TRIBUNAL DE JUSTIÇA DO ESTADO DO PIAUÍ
ÓRGÃO JULGADOR : 6ª Câmara de Direito Público
APELAÇÃO CÍVEL (198) No 0858369-41.2023.8.18.0140
APELANTE: FUNDACAO PIAUI PREVIDENCIA, ESTADO DO PIAUI
APELADO: MARIA DE NASARE ALVES DE SOUSA LEMOS
Advogado(s) do reclamado: DAVI PORTELA DA SILVA
RELATOR(A): Desembargador JOSÉ VIDAL DE FREITAS FILHO
EMENTA
Ementa: DIREITO CONSTITUCIONAL E PREVIDENCIÁRIO. SERVIDORA PÚBLICA ESTADUAL. TRANSIÇÃO DO REGIME CELETISTA PARA ESTATUTÁRIO. VÍNCULO COM O REGIME PRÓPRIO DE PREVIDÊNCIA SOCIAL (RPPS). REQUISITOS PARA APOSENTADORIA IMPLEMENTADOS ANTES DA MODULAÇÃO DE EFEITOS DA ADPF 573. DIREITO À MANUTENÇÃO NO RPPS. RECURSO DESPROVIDO.
I. CASO EM EXAME
Apelação interposta contra sentença que reconheceu o direito de servidora pública estadual, admitida em 1982 sob regime celetista e transposta para o regime estatutário nos termos do art. 19 do ADCT, a manter vínculo com o Regime Próprio de Previdência Social (RPPS) e a receber proventos de aposentadoria por este regime, em razão de já ter implementado os requisitos para aposentação antes da modulação de efeitos da decisão proferida pelo STF na ADPF 573.
II. QUESTÃO EM DISCUSSÃO
Há duas questões em discussão:
(i) determinar se a autora/apelada, admitida no serviço público sem concurso público e beneficiada pela estabilidade excepcional do art. 19 do ADCT, pode permanecer vinculada ao RPPS; e
(ii) verificar se a modulação de efeitos da decisão do STF na ADPF 573, que ressalva o direito daqueles que implementaram os requisitos para aposentadoria até 9/3/2023, ampara a manutenção do vínculo previdenciário da servidora com o RPPS.
III. RAZÕES DE DECIDIR
O STF, no julgamento do Tema 1.254 (RE 1.426.306), fixou o entendimento de que apenas servidores ocupantes de cargo efetivo, admitidos por concurso público, podem ser vinculados ao RPPS, excluindo os estáveis na forma do art. 19 do ADCT e aqueles admitidos sem concurso.
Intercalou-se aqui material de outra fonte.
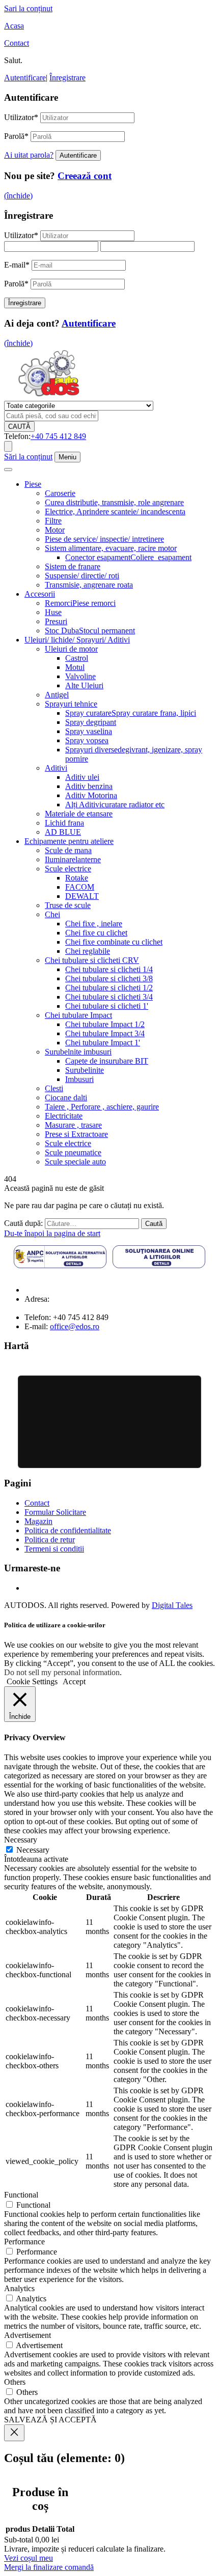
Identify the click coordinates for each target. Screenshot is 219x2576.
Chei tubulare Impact (78, 1015)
No julgamento da ADPF 573, o STF reafirmou a exclusão de servidores não concursados e estáveis excepcionais do RPPS, mas modulou os efeitos da decisão para ressalvar o direito de aposentados e daqueles que, até 9/3/2023, já haviam implementado os requisitos para aposentadoria, permitindo a manutenção destes no regime próprio de previdência.
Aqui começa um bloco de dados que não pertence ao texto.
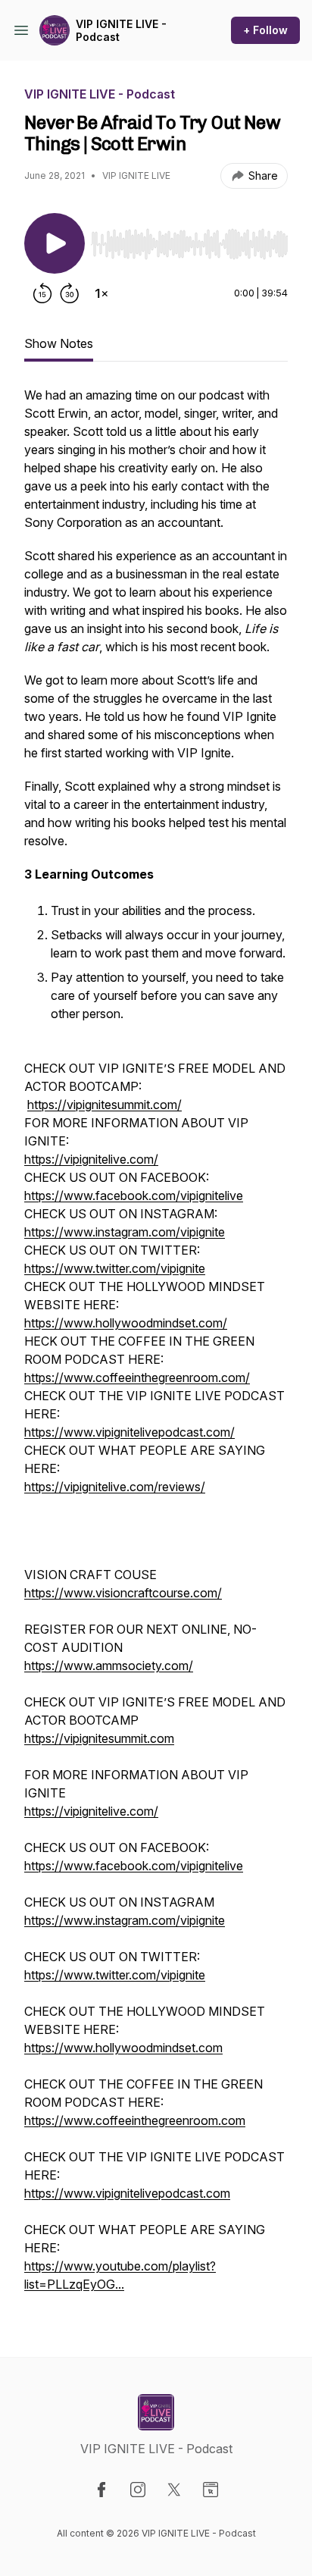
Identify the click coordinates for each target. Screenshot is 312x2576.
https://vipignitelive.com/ (91, 1159)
A autora/apelada implementou os requisitos para aposentadoria antes da data de modulação fixada pelo STF, situação incontroversa nos autos, o que atrai a aplicação da ressalva prevista na ADPF 573 e assegura o direito à manutenção no RPPS.
Não há violação à competência do Poder Executivo, uma vez que a decisão judicial limita-se a aplicar a orientação vinculante do STF, restabelecendo a conformidade constitucional.
IV. DISPOSITIVO E TESE
Recurso desprovido.
Tese de julgamento:
Servidores admitidos sem concurso público e estáveis na forma do art. 19 do ADCT, que tenham implementado os requisitos para aposentadoria até 9/3/2023, têm direito à manutenção no Regime Próprio de Previdência Social (RPPS), em conformidade com a modulação de efeitos fixada pelo STF na ADPF 573.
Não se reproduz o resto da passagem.